Overall, the budget paints a picture of a country that understands how important its tech infrastructure will be to its future success. How will Australia’s tech industry change? Businesses across the world are still wrapping their heads around what digital currencies could mean for their respective industries. Powered by blockchain technology, popular options like Bitcoin were a focus of the latest Federal Budget, showing the Australian government is aware of the growing attention fuelling the technology.
The changes relate to the way the currency is taxed. At this stage, it’s considered “intangible property” so people have to pay tax twice to acquire and use Bitcoin. It will soon be treated in the same way as conventional money, which The Guardian reports will slightly decrease GST collections, but hopefully offer a boost to the country’s financial technology industry. The other sector set for expansion is advanced manufacturing, with the government targeting the automotive industry in particular.

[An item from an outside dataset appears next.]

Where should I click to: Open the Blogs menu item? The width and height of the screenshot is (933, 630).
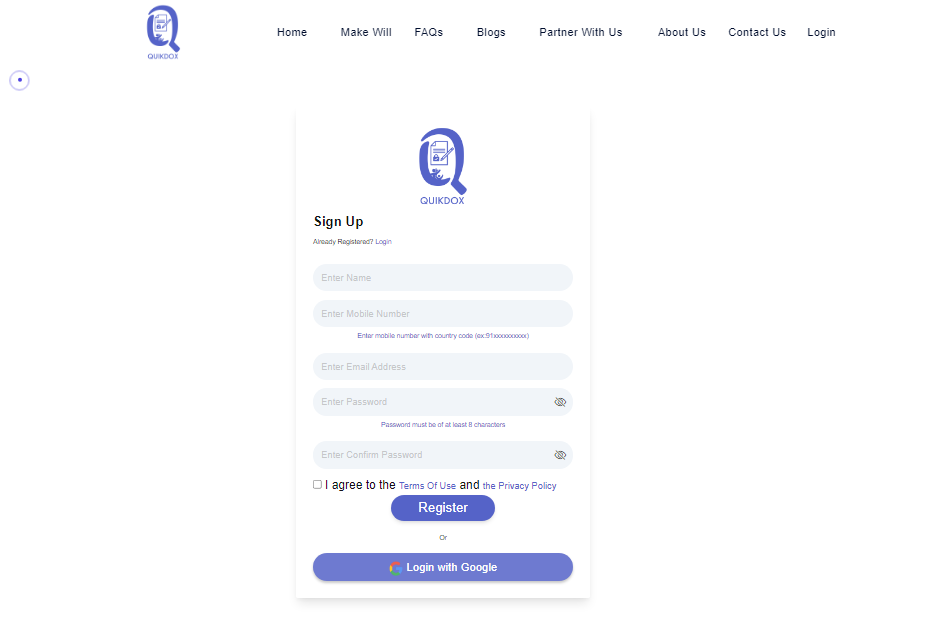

Vehicles are advancing rapidly, with hybrid technology, active safety systems and autonomous driving options all in various states of mainstream adoption. With a pledged $101.5 million injection from the Advanced Manufacturing Fund, the government intends to establish laboratories where research projects can take place. Can it bring rural areas together? Treasurer Scott Morrison said on the night of the Federal Budget that servicing rural areas is a key aim of the ongoing NBN roll out.
As trends such as remote working and the ongoing pressure for all businesses to interact with the digital world continue to grow, internet access will only become more critical. “By the end of April 2017, services were already available to over two million of these homes and businesses through fixed line, fixed wireless and satellite infrastructure, and will be available to around 3.6 million remote and regional premises by 2020,” he said.
It’s not just internet access and speed that needs to be improved in the country’s rural areas, but the mobile phone coverage as well. There’s already a Mobile Black Spot Program in operation, and that will continue to repair black spots until 2020, under a new funding round of $60 million. Could there have been greater changes? While the developments listed above mark targeted changes to growing industries – namely financial technology and advanced manufacturing – some communities feel the commitment to innovation isn’t as strong as it could be. A Business Insider article compiled quotes from a number of members of the startup community who feel the budget doesn’t do enough to help businesses operating in that space. Despite these concerns from people in the startup sector, there’s still a positive feel to the announcements and potential developments.